James Goodwin at Arika’s Episode 10: A Means Without End, Tramway, Glasgow 2019. Photo: Alex Woodward / Arika
James Goodwin at Arika’s Episode 10: A Means Without End, Tramway, Glasgow 2019. Photo: Alex Woodward / Arika

Join us for a series of free monthly workshops exploring creative-critical practice, hybrid methodologies and experimental thinking.

Organised in collaboration with the Critical Poetics research group based at Nottingham Trent University, and featuring international guest speakers, the workshops provide a new platform for debate, collaboration and innovation suitable for those interested in exploring the relationship between creative and critical writing.

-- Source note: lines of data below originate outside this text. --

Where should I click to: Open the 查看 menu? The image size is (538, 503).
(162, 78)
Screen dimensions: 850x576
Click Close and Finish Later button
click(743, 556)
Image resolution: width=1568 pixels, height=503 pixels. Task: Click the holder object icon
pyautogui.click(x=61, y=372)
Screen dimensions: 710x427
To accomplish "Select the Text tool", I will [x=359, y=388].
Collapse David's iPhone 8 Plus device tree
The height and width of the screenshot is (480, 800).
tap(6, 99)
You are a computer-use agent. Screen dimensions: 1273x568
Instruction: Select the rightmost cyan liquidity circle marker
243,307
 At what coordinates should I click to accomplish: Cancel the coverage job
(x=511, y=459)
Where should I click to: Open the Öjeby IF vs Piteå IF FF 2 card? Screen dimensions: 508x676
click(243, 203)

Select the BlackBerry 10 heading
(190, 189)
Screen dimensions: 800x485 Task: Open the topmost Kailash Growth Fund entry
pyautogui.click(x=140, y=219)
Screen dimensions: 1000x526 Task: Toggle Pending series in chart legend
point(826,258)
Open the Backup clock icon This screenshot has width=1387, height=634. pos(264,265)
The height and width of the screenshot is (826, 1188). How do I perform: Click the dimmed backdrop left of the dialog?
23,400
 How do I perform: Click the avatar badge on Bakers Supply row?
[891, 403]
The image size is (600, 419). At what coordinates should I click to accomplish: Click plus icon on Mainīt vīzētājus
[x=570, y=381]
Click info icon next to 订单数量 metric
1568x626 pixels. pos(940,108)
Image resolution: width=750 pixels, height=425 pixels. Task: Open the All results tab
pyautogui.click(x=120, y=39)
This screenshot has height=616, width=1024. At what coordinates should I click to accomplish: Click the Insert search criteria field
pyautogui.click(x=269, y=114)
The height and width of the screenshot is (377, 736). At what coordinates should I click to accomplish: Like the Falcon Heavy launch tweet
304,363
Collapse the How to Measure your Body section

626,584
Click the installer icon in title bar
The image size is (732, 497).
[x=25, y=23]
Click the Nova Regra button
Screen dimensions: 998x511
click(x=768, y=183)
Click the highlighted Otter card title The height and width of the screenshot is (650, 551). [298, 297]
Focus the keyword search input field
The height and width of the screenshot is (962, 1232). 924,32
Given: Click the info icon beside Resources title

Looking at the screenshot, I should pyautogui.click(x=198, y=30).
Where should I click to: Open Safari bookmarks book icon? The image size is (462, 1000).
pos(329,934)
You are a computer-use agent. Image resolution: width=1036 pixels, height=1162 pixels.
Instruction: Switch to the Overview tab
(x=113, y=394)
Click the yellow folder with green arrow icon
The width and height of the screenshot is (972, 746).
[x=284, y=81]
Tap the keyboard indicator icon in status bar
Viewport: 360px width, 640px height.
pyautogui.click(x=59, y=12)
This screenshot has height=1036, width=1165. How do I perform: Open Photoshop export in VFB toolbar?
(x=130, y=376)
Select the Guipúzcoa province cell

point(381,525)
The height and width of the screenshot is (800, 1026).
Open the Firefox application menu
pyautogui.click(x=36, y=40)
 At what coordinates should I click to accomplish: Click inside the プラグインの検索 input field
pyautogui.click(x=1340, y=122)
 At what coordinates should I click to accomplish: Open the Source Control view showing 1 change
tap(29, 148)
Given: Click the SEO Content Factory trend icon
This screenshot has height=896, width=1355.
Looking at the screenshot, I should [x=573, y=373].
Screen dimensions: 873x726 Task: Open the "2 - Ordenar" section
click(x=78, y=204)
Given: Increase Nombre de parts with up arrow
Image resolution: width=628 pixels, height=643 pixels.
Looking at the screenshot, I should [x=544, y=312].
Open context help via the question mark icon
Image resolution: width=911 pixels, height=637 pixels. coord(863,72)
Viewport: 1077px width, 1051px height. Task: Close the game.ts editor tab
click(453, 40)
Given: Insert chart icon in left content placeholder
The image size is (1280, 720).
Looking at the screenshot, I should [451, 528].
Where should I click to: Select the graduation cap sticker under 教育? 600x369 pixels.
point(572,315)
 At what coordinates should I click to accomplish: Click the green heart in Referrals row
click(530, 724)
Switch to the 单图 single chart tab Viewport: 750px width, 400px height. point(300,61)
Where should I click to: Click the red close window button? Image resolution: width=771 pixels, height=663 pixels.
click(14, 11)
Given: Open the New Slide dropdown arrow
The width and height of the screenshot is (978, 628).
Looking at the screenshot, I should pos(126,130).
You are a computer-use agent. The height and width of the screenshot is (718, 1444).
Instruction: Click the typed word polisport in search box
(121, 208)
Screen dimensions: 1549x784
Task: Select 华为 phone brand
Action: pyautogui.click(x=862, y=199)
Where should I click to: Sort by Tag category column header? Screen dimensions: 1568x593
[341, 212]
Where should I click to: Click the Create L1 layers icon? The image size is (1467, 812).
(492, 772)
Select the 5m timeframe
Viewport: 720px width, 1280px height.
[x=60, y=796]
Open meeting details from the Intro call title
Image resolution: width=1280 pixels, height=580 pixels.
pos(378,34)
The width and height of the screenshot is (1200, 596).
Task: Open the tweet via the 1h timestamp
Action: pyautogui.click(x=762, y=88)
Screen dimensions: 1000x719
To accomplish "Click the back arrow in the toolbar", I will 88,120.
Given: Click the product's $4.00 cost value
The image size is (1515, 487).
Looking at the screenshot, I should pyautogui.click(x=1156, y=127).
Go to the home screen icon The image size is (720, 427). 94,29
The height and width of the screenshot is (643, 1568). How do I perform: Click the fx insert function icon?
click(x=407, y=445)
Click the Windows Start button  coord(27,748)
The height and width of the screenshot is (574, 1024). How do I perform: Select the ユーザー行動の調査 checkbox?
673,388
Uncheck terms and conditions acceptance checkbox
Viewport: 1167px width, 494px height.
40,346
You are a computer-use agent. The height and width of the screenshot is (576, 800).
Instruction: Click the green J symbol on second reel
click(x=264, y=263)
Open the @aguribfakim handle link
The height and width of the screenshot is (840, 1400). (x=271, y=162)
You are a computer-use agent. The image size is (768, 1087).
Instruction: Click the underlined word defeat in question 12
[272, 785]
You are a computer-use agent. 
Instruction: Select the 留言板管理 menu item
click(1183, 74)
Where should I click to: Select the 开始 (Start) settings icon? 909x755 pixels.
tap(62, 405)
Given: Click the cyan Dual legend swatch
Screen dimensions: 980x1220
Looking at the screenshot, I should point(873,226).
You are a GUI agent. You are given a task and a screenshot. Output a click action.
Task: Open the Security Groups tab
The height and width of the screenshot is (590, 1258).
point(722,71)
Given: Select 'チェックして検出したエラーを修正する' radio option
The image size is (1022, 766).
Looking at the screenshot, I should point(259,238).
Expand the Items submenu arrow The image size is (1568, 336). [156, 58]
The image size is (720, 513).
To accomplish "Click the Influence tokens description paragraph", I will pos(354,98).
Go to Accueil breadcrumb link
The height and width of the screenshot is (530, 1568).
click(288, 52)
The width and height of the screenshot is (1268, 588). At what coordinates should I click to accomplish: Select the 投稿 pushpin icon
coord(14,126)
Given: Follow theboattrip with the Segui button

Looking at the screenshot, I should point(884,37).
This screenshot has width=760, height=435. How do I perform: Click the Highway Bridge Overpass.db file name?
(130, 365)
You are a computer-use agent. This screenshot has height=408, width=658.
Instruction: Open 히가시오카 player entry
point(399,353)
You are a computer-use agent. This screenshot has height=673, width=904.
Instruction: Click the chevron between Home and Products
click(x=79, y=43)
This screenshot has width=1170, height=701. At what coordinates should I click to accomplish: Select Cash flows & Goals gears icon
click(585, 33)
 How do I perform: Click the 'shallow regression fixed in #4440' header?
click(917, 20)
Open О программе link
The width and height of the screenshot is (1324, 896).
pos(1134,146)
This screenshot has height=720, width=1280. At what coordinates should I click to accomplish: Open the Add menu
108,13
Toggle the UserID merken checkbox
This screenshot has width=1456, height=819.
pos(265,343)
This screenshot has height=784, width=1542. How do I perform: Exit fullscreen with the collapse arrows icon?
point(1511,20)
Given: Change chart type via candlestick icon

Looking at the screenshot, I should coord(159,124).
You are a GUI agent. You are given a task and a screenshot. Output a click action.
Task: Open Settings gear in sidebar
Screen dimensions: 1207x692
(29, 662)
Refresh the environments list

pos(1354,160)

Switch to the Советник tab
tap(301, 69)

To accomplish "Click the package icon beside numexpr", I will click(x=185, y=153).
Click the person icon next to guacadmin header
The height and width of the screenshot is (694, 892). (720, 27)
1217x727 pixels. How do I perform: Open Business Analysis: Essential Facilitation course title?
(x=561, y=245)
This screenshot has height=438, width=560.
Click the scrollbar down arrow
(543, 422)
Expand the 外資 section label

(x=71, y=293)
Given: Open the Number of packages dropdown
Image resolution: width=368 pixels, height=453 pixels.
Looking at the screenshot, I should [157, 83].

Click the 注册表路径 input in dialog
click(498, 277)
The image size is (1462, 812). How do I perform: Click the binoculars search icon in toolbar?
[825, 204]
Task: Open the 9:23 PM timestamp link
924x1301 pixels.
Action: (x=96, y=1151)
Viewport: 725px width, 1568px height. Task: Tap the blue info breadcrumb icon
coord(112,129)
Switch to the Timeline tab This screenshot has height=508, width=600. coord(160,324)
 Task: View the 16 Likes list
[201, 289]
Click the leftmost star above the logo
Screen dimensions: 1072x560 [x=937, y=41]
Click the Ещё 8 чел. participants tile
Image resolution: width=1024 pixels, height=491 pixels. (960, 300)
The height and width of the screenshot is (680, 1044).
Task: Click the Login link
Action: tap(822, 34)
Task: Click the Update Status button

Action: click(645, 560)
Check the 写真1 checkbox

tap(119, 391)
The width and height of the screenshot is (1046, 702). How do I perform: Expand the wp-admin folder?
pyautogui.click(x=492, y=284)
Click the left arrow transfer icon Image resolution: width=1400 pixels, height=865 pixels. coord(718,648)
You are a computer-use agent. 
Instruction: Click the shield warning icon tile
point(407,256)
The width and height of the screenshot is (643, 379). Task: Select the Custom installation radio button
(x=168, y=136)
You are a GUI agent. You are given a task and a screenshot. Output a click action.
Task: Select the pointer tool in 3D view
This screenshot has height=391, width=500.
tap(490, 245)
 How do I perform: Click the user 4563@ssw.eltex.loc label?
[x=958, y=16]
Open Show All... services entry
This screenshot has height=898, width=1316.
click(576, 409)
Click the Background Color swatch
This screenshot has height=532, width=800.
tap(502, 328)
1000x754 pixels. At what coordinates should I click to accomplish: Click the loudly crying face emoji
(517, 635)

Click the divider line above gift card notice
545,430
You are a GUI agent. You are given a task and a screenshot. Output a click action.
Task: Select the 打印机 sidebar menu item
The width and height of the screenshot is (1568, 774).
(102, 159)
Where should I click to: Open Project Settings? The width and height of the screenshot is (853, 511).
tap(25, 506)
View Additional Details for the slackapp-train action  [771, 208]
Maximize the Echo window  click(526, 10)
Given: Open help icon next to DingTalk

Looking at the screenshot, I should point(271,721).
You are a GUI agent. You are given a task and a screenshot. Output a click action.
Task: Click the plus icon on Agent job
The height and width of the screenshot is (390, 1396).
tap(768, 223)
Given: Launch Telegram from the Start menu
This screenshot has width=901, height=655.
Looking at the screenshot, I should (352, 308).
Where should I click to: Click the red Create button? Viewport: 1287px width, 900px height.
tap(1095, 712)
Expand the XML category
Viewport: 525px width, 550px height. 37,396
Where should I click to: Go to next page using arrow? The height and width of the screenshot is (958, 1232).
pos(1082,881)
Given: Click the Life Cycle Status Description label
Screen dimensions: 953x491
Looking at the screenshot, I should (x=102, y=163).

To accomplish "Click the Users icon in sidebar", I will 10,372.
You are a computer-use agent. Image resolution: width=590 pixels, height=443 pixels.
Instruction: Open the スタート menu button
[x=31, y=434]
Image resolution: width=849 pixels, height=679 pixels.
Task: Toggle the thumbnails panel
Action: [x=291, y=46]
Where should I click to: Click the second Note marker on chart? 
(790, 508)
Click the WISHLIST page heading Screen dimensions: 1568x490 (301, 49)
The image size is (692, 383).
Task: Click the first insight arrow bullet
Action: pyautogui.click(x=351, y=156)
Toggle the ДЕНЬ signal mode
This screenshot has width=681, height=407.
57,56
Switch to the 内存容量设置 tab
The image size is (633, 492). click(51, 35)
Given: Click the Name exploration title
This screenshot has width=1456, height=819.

Led by poet James Goodwin, this creative-critical workshop hopes to cultivate a broad exchange of ideas around the term 'lysis'. Lysis, from the Greek word to loosen or unbind, refers to the breakdown of cell membranes, as well as the abatement of acute disease symptoms; it also constitutes the title of Plato’s early dialogue, ‘Lysis, or Friendship’, and it is this text that will provide our point of departure. By positioning ‘Lysis’ and lysis in relation to Jacques Derrida’s notion of writing as a pharmakon (remedy, poison, scapegoat), readings include Gwendolyn Brook’s short 1969 broadside, 'Riot', and D. S. Marriott’s ‘Preface: 16 Bars’ and ‘Back In The Ends (After Kano)’. Thinking through Fred Moten’s remark that the ‘lyric disturbs and augments lysis’, Goodwin engages both creatively and critically with/in a philopoetics of lysis as a way of reading as writing that allows us, in the spirit of C2, to ‘experimentalise’ with the conditions of our being.

The workshops will run online from November 2020 to May 2021, and places are limited. To sign up please submit an expression of interest (200 words), a visual statement or short oral presentation to Jack Thacker [jack.thacker@ntu.ac.uk] by 5 November 2020. We welcome applications from across disciplinary fields, from beyond the academy, and from all nationalities, as well as from under-represented groups, including trans and queer people, people of colour, and those with functional diversity.

During the 2020-21 academic year, all workshop sessions will take place online. Preference will be given to applicants who are able to commit participation to the full programme. We welcome active engagement in the sessions. Selected reading materials will be provided to workshop participants.

James Goodwin is a poet undertaking a PhD in English and Humanities at Birkbeck, University of London with a thesis on the blacksociopoetics of marronage, breath, sacrality and emanation. His pamphlet, aspects caught in the headspace we’re in: composition for friends, is forthcoming with Face Press; and his debut book, Fleshed Out For All The Corners Of The Slip, is forthcoming with the87press. His creative and critical work has appeared in online and print publications such as Intercapillary Space, Datableed, No Prizes, the Berkeley Poetry Review, earthbound press, and Poetry Wales, and is forthcoming with Granta Magazine and Hythe.